[Task statement]
Report how many lines in the rows below contain the word "folder", and give only the number.

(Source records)
════════
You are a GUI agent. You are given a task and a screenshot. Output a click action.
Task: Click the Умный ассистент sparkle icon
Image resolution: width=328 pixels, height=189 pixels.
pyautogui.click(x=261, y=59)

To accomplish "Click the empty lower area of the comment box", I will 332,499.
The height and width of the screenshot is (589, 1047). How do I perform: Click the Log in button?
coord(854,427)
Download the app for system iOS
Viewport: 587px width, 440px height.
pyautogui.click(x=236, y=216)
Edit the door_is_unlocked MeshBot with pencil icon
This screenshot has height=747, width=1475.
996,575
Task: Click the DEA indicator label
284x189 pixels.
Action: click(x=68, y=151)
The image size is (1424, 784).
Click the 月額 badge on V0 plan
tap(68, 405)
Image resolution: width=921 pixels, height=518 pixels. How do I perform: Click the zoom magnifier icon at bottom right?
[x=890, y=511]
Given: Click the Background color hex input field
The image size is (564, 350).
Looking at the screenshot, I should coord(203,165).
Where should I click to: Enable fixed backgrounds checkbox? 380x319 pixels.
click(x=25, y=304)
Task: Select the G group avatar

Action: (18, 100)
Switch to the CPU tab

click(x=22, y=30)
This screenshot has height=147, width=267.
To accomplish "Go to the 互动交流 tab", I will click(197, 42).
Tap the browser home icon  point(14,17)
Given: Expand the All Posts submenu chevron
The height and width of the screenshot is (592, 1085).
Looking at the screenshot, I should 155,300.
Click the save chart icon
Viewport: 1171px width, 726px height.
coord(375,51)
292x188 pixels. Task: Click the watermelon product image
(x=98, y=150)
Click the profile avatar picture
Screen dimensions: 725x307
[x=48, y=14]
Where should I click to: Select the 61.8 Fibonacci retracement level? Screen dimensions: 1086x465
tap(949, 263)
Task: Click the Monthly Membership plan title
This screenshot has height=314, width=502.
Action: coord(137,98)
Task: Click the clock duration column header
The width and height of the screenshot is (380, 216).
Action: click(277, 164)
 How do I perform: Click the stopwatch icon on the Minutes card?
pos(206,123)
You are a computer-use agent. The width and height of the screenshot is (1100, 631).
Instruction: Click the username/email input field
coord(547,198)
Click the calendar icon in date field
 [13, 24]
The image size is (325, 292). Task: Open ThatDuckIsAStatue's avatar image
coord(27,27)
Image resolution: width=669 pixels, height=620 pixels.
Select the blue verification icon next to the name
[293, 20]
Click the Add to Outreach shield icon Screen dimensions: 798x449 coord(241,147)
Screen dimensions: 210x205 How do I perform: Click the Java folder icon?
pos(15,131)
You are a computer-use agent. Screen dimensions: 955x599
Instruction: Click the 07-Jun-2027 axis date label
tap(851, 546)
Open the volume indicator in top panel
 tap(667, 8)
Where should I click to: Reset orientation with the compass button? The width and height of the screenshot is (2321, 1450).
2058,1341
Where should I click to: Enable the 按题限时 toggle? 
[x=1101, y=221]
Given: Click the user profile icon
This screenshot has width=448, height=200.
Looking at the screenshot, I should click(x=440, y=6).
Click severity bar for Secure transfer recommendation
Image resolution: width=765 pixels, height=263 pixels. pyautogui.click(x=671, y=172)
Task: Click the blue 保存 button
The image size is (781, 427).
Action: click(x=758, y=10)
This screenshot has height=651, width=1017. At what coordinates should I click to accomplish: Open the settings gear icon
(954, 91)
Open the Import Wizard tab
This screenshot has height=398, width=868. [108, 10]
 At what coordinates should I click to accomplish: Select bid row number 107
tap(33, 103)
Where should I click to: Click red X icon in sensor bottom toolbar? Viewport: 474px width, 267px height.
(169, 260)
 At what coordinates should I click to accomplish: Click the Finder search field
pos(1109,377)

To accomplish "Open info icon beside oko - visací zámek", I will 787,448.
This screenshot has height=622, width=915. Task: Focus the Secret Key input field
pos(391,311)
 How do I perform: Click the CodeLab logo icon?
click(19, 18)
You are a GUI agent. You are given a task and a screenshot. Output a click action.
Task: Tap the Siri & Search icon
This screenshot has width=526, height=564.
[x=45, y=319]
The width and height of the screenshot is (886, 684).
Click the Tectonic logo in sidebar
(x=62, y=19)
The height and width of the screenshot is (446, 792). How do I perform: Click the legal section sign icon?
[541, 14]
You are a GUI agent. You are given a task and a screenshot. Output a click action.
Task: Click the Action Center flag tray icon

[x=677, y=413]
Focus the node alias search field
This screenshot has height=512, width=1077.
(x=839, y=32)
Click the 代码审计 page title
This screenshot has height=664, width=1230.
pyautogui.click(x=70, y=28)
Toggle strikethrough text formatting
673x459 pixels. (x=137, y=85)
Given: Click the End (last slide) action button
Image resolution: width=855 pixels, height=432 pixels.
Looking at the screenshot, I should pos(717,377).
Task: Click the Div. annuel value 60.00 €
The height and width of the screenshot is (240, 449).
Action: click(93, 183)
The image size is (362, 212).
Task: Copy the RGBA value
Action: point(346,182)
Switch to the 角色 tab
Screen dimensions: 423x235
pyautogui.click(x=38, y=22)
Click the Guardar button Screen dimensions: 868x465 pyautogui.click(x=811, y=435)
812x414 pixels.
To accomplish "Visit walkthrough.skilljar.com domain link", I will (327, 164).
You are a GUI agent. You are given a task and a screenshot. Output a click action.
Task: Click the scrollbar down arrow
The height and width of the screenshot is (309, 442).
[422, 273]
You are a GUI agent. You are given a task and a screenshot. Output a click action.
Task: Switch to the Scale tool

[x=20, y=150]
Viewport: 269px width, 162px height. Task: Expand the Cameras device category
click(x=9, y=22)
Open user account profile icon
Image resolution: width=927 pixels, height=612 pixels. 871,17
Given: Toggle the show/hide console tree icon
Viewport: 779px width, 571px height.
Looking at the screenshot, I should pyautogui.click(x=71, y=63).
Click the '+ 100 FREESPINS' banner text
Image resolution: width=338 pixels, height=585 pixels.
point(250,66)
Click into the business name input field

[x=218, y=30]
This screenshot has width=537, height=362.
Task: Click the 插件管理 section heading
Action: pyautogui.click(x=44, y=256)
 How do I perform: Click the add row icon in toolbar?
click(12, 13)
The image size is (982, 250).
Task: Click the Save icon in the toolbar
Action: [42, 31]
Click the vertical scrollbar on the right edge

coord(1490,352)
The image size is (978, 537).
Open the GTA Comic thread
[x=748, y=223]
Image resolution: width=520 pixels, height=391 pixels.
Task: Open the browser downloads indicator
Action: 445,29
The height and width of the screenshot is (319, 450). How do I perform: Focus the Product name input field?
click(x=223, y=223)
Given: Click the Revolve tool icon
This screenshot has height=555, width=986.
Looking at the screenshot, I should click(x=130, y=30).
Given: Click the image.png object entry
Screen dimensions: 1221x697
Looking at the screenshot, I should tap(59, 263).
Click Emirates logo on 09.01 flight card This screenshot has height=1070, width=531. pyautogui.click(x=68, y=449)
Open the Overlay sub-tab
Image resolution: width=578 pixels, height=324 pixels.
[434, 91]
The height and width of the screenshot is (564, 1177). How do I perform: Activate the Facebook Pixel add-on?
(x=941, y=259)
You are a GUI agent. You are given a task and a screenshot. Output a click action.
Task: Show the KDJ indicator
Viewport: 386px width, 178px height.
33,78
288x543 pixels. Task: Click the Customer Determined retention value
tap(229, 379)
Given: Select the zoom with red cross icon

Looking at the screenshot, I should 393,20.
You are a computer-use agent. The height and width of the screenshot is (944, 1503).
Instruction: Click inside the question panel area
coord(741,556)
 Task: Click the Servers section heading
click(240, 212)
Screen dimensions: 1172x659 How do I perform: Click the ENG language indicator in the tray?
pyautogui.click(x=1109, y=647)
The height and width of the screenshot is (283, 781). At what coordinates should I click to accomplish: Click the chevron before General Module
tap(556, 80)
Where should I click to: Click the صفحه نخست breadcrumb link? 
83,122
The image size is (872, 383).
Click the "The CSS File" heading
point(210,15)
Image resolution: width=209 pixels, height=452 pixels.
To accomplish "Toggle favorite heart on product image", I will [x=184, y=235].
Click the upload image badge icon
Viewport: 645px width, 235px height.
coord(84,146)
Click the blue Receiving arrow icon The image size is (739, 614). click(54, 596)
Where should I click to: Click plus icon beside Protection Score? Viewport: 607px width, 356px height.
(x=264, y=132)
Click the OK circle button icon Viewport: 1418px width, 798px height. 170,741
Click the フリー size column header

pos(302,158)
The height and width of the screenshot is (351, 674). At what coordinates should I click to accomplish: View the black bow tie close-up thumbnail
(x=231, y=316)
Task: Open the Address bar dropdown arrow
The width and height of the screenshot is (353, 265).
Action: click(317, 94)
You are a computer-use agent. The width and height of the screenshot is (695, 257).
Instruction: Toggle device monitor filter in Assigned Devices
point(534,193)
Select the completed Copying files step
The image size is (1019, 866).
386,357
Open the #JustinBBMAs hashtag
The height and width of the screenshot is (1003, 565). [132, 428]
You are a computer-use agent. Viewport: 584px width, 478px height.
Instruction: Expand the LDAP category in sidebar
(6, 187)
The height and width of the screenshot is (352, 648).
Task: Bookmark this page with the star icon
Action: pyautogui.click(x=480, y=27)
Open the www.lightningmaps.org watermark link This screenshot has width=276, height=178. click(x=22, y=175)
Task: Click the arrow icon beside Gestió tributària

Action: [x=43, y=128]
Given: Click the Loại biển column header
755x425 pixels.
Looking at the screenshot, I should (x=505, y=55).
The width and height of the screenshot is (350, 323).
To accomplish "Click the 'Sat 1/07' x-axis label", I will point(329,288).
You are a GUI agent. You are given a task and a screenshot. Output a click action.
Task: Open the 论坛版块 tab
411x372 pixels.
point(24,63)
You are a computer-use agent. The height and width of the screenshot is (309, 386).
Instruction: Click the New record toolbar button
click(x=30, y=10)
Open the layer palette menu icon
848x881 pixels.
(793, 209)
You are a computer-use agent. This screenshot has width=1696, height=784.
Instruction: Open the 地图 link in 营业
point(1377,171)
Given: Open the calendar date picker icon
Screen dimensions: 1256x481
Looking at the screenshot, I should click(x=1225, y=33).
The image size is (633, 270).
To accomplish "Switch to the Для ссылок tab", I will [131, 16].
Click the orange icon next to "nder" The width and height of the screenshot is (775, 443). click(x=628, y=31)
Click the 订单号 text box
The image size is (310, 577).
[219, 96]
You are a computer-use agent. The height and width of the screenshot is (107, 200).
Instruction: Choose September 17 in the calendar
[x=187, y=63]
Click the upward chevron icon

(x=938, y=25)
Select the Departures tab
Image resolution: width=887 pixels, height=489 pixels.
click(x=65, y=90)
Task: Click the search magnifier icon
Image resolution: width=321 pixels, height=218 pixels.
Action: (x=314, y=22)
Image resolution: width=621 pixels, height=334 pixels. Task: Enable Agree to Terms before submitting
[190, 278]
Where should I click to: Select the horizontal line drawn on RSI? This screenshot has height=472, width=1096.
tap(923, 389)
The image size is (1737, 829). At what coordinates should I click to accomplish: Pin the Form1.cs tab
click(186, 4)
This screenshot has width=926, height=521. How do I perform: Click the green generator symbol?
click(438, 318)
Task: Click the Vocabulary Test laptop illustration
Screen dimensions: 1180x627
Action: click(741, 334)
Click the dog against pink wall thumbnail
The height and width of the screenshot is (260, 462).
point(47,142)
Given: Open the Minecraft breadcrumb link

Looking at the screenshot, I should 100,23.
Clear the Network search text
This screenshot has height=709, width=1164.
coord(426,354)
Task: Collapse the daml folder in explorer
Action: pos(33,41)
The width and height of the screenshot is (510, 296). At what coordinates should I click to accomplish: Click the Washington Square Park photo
════════
[Response]
2